▸ **BRIEF**: Which of the lines below contain the string "text"? Pull each one out of the data.

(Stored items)
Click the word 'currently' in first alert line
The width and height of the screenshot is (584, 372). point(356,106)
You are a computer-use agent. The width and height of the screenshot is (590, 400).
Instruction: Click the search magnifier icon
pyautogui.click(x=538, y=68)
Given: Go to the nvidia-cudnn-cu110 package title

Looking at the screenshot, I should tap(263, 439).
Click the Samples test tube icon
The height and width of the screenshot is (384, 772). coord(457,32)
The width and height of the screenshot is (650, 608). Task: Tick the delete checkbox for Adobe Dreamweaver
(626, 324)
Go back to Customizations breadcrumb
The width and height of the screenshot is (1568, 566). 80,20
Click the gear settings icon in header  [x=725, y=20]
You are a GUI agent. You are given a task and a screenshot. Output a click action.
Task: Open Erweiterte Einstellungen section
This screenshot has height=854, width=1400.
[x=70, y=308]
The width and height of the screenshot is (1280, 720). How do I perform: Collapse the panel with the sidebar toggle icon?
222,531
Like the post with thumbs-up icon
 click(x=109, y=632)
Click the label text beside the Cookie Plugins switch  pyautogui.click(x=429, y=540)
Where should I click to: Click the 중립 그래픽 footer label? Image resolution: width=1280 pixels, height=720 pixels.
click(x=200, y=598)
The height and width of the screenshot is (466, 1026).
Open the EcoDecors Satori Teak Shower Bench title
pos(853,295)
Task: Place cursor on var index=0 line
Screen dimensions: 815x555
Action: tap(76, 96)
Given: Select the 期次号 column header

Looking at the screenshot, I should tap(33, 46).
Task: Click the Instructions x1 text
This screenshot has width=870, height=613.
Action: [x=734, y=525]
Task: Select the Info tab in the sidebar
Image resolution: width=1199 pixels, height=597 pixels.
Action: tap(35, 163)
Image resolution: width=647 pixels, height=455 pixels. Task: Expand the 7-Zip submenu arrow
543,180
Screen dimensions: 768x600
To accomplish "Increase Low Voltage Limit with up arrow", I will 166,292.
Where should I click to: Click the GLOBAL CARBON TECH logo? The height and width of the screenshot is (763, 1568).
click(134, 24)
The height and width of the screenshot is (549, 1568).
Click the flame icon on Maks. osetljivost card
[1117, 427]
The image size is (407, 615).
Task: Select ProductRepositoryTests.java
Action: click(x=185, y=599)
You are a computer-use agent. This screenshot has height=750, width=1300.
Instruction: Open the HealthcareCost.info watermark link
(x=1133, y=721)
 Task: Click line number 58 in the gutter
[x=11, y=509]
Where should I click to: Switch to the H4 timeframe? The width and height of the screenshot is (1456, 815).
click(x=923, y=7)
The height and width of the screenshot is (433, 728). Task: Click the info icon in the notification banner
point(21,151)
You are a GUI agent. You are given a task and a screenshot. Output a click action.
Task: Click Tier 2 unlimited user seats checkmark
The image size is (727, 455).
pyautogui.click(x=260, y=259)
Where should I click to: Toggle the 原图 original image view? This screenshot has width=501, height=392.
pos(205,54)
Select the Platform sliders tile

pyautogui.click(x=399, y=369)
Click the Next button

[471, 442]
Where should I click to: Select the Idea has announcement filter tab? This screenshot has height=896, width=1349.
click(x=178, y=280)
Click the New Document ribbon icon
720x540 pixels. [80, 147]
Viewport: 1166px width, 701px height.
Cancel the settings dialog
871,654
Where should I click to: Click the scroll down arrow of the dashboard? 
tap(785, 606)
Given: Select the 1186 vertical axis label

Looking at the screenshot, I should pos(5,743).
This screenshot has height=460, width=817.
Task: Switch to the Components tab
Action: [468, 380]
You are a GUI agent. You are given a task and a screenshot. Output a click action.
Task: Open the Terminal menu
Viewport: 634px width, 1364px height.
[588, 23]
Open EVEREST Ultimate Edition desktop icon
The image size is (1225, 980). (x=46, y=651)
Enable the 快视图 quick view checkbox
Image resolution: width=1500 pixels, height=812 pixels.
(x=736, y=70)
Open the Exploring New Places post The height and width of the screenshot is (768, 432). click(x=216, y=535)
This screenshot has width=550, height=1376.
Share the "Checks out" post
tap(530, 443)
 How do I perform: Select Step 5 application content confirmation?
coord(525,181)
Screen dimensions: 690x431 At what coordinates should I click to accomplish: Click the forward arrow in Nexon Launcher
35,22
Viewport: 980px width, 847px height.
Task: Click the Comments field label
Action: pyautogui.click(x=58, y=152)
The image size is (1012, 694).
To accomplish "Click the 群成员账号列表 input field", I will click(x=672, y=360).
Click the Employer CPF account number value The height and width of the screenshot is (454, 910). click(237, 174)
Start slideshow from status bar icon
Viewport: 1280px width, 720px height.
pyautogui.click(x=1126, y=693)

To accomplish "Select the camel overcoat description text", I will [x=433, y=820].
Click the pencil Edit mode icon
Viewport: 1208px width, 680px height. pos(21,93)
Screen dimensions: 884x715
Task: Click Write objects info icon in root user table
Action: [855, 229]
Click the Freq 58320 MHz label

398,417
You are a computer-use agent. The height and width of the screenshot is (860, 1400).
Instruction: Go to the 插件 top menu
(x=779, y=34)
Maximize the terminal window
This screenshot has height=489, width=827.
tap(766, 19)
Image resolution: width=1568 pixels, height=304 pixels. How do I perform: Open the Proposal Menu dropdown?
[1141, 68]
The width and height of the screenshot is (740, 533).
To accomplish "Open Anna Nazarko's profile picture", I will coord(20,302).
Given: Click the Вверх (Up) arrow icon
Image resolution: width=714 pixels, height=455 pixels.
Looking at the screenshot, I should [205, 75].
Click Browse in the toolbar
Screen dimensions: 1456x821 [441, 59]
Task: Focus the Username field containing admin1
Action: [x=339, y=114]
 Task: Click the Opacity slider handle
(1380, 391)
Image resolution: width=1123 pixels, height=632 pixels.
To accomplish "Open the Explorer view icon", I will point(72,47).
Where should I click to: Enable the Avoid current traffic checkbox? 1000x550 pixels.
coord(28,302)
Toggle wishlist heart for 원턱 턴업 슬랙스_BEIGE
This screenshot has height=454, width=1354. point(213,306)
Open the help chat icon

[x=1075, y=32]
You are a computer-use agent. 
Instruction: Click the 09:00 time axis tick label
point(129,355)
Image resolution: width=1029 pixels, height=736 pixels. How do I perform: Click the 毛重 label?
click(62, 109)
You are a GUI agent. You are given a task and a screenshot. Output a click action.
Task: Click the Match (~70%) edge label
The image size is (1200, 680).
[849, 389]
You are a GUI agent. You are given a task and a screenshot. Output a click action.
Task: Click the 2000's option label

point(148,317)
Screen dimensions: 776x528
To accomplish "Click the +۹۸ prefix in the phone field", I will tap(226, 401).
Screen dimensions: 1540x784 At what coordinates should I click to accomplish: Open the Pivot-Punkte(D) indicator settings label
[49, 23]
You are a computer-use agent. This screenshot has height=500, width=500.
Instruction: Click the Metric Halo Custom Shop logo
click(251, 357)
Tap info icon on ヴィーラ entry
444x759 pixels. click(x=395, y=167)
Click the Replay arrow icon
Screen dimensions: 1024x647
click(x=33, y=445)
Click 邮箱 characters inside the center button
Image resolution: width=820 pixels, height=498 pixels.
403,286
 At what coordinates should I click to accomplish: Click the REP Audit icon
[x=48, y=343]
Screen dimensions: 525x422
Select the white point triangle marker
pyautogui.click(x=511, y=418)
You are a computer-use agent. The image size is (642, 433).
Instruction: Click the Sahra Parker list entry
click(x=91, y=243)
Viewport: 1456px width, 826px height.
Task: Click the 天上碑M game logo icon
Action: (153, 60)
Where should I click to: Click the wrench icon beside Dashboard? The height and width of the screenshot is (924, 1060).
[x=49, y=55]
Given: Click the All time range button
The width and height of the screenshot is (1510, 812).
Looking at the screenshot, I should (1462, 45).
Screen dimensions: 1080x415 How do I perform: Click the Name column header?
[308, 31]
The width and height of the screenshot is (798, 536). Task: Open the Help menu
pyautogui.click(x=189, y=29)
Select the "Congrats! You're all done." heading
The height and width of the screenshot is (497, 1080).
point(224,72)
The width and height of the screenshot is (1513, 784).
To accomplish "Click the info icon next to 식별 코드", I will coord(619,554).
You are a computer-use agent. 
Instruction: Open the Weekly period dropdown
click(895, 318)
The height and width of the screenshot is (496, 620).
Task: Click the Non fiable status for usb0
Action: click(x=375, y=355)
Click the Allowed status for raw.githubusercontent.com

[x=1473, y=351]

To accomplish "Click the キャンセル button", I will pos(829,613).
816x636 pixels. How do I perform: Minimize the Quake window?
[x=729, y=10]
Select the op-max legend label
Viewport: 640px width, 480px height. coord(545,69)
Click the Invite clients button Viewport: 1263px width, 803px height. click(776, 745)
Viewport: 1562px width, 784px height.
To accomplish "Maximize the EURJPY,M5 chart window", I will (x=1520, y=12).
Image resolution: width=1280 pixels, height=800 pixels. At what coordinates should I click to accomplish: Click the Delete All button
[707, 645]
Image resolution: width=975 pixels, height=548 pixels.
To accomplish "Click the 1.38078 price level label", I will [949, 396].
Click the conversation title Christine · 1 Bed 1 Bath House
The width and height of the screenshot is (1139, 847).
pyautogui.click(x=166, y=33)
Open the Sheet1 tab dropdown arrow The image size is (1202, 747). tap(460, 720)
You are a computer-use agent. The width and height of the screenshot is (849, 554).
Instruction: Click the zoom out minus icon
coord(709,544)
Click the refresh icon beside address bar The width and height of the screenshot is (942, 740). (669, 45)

▸ **ANSWER FOR THIS EXERCISE**:
Click the label text beside the Cookie Plugins switch  pyautogui.click(x=429, y=540)
Task: Click the Instructions x1 text
To accomplish "Select the camel overcoat description text", I will [x=433, y=820].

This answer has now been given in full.